(Saved data entries)

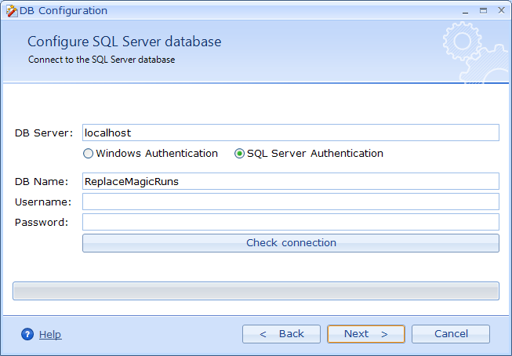Choose SQL Server Authentication radio option
The width and height of the screenshot is (512, 356).
tap(240, 154)
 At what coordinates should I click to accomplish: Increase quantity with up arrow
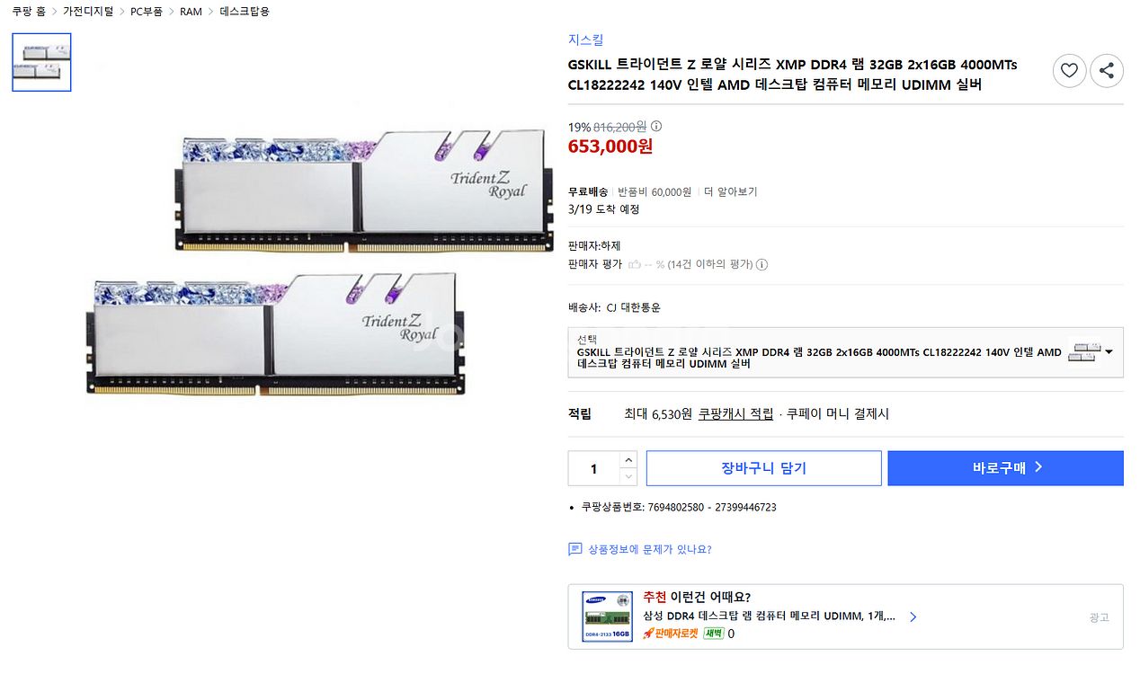click(628, 460)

ABOUT THIS TASK:
Leave out every picture and copy verbatim the lines running from the line containing "At what coordinates" through the final line of the data.

SOLUTION TO THIS EXERCISE:
 At what coordinates should I click to accomplish: Increase quantity with up arrow
click(628, 460)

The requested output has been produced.